When I first looked at the website for Amanda’s salon, the cost of a haircut was listed at $49 — palatable for a cash-strapped millennial. The bottom line of the price list has an asterisk and a vague reference to an additional “relaxed/natural hair” charge, but because my hair isn’t relaxed, I didn’t think that was speaking to me. And because I’m a little defiant, I neglected to call the salon for the “relaxed/natural hair” pricing ahead of my first appointment. I reasoned that all hair is natural, unless it isn’t.

So when I paid $82, not including tip — a $33 premium from the advertised price — on my initial visit, I was shocked. What do you say when an acclaimed business tells you that the hair that you were born with is too difficult? That the curly and coil-y legacy, gifted to you by your parents, is a burden to the professionals trained to treat it? That you ought to be financially penalized for this?

Hair care for women is a big deal. But hair care for black women is everything. What sits on top of our head is intrinsically linked to a mood, a personality, and worse yet, an identity. Some of our oldest memories rest on the nostalgia of sitting between our mother’s thighs as she styled our hair. The innocence of hair fades as we grow older and then frustrated when it fails to obey the will of a comb and conditioner. Sometimes, in the comfort of our homes, we complain about the heavy burden society places on our shoulders to conform to a certain look — the blown-straight, flat-ironed-to-oblivion-look. Sometimes we don’t realize when we perpetuate that burden ourselves. A petition to comb Blue Ivy’s hair is a perfect example of this.

Because hair — the styling of it, the protecting of it, and the maintenance of it — is so mind-bogglingly important, we sometimes mute the timid voice inside that says pricing based on one’s race is inherently wrong; that implores you to look for another salon that won’t charge an extra fee for black hair.

In 2004, Paulette Harris was charged $21 for a haircut at a Baltimore-area salon. The listed price was $13. She was told her hair was too “ethnic” and that the additional fee was required. She responded with a lawsuit against the chain, Hair Cuttery, citing an intentional infliction of emotional distress. She lost her case. Harris didn’t fare much better than Brenda McElmore, who was told her local JCPenny salon didn’t style black hair at all.

It’s difficult to understand how racial price discrimination can persist with such gusto in the 21st century. Gender price discrimination for goods and services, after all, is illegal in most municipalities and states (although not federally), and enforced with rigor. A 2012 raid on 103 salons in New York is but one example of how gender price disparities are actively monitored by authorities.
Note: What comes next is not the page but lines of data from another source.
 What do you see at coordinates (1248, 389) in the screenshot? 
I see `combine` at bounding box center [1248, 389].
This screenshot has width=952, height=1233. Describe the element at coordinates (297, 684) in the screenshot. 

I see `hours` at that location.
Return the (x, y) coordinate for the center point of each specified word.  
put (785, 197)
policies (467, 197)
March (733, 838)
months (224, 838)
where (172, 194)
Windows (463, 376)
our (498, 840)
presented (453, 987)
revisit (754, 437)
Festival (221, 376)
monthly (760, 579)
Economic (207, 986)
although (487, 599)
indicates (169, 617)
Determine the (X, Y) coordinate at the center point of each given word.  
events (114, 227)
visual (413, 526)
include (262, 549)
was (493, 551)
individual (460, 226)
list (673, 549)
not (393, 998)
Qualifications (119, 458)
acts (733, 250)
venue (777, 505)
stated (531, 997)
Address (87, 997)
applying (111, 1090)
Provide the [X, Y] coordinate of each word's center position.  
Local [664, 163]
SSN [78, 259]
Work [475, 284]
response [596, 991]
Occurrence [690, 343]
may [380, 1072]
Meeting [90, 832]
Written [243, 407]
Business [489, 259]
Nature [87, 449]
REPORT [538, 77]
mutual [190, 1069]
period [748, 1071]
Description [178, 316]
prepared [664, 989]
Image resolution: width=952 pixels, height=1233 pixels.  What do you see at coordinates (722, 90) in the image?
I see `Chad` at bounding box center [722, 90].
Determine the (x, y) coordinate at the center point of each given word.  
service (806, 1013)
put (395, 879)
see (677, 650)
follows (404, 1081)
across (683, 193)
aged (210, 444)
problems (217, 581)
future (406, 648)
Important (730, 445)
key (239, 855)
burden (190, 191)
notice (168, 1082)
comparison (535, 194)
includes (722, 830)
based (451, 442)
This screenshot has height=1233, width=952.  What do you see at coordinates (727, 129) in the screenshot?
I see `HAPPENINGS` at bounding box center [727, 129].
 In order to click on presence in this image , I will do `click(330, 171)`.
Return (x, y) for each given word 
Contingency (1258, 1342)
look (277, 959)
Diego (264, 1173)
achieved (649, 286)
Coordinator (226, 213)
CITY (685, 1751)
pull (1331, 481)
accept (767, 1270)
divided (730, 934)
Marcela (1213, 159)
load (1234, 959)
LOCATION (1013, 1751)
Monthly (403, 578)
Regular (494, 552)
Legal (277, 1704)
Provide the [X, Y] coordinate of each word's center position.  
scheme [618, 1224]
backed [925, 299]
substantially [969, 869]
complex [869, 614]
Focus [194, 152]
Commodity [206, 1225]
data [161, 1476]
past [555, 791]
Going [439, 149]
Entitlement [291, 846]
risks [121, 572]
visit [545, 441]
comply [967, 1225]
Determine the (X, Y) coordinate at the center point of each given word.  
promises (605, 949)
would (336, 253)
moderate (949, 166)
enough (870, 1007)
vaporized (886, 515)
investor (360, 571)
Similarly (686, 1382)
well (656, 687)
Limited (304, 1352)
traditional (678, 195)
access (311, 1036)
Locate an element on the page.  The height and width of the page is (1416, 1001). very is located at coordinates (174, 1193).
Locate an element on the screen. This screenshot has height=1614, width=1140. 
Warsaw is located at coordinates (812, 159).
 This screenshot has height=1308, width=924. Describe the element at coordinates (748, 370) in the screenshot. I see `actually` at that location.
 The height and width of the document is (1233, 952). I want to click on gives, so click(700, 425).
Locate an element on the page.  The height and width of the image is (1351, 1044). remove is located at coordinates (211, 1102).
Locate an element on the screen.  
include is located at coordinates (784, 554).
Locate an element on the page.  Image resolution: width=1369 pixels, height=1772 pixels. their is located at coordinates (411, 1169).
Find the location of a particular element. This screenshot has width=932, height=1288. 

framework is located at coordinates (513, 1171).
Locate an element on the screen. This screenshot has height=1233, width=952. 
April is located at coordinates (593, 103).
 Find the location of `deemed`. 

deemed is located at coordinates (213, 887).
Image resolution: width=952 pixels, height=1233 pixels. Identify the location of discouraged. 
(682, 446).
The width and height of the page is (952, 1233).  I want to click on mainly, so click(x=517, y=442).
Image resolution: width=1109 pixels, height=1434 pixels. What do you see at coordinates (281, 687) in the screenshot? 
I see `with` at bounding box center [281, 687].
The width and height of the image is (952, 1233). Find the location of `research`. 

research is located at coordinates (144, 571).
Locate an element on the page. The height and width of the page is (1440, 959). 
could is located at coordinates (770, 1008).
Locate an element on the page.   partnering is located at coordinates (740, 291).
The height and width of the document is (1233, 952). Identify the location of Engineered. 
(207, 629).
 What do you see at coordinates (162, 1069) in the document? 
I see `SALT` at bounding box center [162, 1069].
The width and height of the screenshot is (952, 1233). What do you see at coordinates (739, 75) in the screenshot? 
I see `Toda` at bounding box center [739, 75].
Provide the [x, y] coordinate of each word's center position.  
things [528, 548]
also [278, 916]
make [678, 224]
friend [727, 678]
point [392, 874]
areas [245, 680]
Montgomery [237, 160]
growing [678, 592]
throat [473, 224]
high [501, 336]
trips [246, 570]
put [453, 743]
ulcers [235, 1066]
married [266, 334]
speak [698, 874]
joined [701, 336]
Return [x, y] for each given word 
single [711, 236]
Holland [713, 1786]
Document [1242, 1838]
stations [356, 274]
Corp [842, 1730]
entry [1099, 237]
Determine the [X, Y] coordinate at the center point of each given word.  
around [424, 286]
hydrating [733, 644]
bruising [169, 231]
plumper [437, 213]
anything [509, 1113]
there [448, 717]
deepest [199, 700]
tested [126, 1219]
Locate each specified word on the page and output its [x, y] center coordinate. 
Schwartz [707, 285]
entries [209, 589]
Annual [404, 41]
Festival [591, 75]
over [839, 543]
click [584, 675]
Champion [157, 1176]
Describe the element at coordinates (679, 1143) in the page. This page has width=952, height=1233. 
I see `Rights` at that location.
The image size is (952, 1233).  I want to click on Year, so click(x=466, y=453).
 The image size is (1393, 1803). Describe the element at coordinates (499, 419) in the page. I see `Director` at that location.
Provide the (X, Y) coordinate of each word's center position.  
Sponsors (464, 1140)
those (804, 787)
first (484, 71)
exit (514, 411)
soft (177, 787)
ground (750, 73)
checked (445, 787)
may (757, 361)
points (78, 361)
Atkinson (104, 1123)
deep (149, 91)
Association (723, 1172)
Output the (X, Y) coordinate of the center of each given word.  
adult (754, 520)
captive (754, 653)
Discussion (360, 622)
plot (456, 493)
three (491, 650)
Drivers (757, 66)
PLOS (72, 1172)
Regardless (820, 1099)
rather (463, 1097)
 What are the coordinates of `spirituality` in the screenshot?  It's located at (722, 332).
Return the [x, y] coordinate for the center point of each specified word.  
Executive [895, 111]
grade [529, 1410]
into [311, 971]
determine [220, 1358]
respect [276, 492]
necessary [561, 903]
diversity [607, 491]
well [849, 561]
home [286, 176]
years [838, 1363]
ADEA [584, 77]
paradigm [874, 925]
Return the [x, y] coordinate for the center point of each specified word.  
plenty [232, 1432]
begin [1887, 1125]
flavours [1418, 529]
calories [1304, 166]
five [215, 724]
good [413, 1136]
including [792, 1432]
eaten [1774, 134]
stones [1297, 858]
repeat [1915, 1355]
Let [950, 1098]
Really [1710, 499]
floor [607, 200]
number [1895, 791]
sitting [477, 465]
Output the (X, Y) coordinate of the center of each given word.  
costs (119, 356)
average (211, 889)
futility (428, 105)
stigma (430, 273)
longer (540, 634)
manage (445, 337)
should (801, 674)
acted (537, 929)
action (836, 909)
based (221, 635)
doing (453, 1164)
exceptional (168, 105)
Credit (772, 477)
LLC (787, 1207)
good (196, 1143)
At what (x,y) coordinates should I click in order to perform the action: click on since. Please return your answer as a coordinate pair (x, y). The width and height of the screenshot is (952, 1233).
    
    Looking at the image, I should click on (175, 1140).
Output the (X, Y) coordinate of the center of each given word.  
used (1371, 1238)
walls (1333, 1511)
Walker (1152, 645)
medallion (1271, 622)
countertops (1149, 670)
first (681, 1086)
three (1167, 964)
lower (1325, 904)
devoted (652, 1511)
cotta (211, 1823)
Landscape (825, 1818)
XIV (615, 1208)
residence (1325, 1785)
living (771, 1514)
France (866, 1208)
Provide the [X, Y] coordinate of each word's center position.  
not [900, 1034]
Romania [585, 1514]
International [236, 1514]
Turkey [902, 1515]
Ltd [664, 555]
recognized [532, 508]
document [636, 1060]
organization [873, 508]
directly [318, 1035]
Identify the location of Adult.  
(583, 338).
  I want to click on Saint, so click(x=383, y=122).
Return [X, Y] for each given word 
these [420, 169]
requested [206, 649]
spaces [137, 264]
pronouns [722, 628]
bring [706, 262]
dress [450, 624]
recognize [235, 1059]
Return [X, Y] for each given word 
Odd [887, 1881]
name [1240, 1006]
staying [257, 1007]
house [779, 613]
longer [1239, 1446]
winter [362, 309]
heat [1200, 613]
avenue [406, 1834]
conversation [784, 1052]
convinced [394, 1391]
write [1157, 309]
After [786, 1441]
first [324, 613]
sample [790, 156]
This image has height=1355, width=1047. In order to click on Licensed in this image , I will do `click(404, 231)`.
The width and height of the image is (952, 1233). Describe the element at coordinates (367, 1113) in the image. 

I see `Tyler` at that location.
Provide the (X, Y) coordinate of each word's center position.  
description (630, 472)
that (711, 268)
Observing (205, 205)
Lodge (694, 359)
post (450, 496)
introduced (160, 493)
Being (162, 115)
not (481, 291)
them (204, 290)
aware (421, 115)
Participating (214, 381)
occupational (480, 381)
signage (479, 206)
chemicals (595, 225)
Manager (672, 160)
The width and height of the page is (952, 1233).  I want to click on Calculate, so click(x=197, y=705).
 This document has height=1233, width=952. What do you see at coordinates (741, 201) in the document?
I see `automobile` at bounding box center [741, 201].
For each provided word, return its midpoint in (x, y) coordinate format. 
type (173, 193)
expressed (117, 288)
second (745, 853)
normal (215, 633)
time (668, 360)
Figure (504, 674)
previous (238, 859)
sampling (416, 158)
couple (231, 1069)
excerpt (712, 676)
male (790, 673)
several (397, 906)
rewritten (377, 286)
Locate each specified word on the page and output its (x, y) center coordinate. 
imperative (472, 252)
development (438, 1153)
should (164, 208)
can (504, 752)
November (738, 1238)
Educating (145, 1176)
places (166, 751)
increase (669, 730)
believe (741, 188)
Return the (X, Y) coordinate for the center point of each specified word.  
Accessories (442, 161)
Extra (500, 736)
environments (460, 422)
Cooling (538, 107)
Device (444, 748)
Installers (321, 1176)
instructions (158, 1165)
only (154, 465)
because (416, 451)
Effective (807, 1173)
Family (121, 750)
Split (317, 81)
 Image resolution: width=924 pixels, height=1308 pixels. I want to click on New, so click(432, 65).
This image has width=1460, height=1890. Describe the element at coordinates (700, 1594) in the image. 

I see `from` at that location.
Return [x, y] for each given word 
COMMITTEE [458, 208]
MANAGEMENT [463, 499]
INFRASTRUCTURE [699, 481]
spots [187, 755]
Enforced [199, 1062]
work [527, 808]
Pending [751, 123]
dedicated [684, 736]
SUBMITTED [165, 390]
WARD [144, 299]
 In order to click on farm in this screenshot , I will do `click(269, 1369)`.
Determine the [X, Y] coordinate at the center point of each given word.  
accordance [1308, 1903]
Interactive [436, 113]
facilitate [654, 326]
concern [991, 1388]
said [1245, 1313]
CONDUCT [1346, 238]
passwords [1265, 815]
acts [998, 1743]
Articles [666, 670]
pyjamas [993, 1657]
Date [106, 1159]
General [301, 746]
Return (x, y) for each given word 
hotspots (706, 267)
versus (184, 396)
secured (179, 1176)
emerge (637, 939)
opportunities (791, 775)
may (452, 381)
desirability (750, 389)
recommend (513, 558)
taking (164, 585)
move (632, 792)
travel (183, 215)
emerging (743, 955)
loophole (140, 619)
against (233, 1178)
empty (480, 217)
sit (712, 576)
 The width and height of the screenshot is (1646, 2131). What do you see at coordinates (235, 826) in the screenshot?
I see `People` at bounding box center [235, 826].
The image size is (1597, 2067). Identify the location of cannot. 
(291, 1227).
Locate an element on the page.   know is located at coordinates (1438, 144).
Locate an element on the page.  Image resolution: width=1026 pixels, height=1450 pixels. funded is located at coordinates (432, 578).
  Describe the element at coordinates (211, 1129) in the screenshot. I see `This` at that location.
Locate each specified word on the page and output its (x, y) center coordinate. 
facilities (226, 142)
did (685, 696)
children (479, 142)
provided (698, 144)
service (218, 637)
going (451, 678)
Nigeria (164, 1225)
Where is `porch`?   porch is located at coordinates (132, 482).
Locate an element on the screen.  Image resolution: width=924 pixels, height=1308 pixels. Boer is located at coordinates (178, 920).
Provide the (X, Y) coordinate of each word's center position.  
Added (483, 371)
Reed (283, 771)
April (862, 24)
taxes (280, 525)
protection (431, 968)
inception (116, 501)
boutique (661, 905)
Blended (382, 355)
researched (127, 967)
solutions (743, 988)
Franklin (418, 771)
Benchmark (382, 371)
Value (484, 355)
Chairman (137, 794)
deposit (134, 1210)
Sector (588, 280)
I called my former salon, asking why black women were charged more. A cheerful receptionist explained that styling natural hair was “harder” and required a special skill set. She said that the fee included a deep-conditioning treatment (a claim she later recanted when I told her I never received such a treatment), and that natural hair typically required the aid of a flatiron, which was linked to a $13 fee.

Last year the market research firm Mintel announced that the U.S. black-hair-care market had ballooned to a $684 million industry. As it turns out, more than half of black women are willing to pay higher prices for quality hair care. Which brings me back to my former salon in D.C. Each visit was an amalgam of satisfaction and regret. After a year and some change, I could no longer stand to bear the insulting burden of the extra fee. The black-hair tax, it turns out, was a receipt I couldn’t pay in full.

Correction: An earlier version of this article identified the black hair-care market as a $684 billion industry. Mintel put the size of the industry at $684 million.